# [YOUR ASSIGNMENT]
Consider the listing below. Extract exactly the lines from the line containing "Image resolution: width=935" to the line containing "The image size is (218, 138).", both included.
[[ TASK INPUTS, beginning ]]
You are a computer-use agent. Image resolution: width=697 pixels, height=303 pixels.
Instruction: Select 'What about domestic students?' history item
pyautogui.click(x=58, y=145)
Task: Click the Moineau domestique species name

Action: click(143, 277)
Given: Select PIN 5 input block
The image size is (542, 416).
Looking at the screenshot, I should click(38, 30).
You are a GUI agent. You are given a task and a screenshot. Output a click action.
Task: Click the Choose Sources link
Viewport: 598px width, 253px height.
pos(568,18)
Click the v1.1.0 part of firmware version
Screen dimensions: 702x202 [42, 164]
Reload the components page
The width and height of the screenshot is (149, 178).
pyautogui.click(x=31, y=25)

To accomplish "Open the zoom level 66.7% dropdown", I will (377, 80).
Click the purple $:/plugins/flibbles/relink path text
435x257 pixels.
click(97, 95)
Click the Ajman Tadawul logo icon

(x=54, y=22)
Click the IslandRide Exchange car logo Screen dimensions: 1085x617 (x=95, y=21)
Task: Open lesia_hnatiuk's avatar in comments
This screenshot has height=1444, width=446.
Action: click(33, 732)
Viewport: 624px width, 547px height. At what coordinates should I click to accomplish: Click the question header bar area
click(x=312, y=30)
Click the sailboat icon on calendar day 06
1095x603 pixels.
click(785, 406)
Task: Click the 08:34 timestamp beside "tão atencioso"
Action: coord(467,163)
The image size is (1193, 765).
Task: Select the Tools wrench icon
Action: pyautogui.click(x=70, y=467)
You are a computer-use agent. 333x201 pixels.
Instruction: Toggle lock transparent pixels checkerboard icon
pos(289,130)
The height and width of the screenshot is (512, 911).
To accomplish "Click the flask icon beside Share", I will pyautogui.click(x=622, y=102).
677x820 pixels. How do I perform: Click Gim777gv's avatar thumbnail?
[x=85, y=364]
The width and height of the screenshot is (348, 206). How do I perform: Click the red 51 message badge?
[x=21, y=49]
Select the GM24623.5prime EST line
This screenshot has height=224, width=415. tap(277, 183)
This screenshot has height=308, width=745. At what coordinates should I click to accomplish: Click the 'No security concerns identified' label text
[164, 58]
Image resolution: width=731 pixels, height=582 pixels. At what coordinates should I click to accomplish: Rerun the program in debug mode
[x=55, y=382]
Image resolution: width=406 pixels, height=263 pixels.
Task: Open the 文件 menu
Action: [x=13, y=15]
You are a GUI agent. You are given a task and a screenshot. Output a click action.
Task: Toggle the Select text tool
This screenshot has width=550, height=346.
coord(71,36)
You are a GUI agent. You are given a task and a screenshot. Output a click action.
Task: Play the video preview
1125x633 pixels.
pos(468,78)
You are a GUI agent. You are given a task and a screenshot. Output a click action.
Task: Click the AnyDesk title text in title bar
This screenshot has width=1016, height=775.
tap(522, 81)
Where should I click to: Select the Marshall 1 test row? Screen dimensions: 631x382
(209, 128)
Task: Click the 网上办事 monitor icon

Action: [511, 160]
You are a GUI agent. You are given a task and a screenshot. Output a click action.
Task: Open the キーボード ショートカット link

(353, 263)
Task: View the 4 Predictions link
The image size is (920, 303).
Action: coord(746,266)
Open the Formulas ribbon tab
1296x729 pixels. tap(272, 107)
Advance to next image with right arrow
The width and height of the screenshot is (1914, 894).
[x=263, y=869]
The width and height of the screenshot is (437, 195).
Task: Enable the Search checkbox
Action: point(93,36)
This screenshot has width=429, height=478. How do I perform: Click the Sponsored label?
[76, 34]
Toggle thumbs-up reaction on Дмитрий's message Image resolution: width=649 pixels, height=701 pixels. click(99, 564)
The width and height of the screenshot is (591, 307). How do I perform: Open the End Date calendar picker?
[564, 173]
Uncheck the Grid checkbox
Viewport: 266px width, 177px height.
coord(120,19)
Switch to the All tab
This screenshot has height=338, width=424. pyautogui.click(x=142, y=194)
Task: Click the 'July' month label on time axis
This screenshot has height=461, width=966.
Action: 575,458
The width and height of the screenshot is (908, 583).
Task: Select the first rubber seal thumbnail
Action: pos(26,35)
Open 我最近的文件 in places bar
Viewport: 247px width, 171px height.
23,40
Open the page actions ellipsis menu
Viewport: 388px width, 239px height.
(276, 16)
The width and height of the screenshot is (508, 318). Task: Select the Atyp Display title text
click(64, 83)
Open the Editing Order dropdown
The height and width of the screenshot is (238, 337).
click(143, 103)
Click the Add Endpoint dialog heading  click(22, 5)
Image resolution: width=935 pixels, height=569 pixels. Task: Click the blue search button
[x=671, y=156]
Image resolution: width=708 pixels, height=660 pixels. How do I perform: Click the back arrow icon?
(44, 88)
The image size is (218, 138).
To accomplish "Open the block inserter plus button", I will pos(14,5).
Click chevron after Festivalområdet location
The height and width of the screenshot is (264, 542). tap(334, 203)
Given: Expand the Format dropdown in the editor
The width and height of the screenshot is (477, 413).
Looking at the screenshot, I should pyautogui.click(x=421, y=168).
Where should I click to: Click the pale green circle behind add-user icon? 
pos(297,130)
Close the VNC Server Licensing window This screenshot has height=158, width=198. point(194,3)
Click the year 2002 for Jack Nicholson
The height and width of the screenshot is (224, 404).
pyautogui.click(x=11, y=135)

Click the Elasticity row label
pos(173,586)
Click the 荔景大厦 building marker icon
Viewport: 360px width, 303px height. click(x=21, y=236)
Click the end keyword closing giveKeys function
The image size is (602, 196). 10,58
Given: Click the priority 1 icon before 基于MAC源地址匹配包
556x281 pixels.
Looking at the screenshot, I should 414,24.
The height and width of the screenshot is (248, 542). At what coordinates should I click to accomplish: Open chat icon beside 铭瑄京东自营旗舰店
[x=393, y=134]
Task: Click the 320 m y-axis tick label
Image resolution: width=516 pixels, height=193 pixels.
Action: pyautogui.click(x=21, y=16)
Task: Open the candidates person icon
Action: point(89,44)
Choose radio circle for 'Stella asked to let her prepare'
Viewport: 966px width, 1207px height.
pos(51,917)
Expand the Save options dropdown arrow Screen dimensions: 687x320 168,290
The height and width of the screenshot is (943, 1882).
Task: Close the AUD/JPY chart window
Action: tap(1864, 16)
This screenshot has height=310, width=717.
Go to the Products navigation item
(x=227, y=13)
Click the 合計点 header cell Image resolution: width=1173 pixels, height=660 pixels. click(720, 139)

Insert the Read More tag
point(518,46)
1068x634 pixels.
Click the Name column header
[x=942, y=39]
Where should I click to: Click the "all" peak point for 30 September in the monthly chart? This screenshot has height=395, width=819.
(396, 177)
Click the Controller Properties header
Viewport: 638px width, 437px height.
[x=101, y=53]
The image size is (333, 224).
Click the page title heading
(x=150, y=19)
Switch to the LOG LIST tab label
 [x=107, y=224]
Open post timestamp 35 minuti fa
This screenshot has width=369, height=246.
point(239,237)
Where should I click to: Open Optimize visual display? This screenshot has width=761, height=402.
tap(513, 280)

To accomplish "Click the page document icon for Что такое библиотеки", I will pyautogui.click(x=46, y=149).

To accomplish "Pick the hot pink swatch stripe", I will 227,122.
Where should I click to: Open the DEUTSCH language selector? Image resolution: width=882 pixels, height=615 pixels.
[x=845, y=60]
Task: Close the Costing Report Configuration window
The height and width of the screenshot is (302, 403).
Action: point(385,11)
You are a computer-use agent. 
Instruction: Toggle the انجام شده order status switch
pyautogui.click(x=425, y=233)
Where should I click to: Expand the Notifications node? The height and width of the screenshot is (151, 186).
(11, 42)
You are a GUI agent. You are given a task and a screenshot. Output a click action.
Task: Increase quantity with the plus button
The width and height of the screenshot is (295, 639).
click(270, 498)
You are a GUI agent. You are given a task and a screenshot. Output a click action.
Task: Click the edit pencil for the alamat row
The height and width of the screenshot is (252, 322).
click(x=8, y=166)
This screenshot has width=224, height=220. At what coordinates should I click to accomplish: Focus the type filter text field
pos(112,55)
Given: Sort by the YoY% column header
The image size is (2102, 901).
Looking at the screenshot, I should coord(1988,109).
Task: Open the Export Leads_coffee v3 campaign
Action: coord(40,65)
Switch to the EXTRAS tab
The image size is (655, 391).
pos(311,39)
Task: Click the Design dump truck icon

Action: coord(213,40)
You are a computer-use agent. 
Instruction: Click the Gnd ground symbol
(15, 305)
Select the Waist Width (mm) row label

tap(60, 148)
[[ TASK INPUTS, end ]]
# [RESPONSE AREA]
Image resolution: width=935 pixels, height=569 pixels. Task: Click the blue search button
[x=671, y=156]
Image resolution: width=708 pixels, height=660 pixels. How do I perform: Click the back arrow icon?
(44, 88)
The image size is (218, 138).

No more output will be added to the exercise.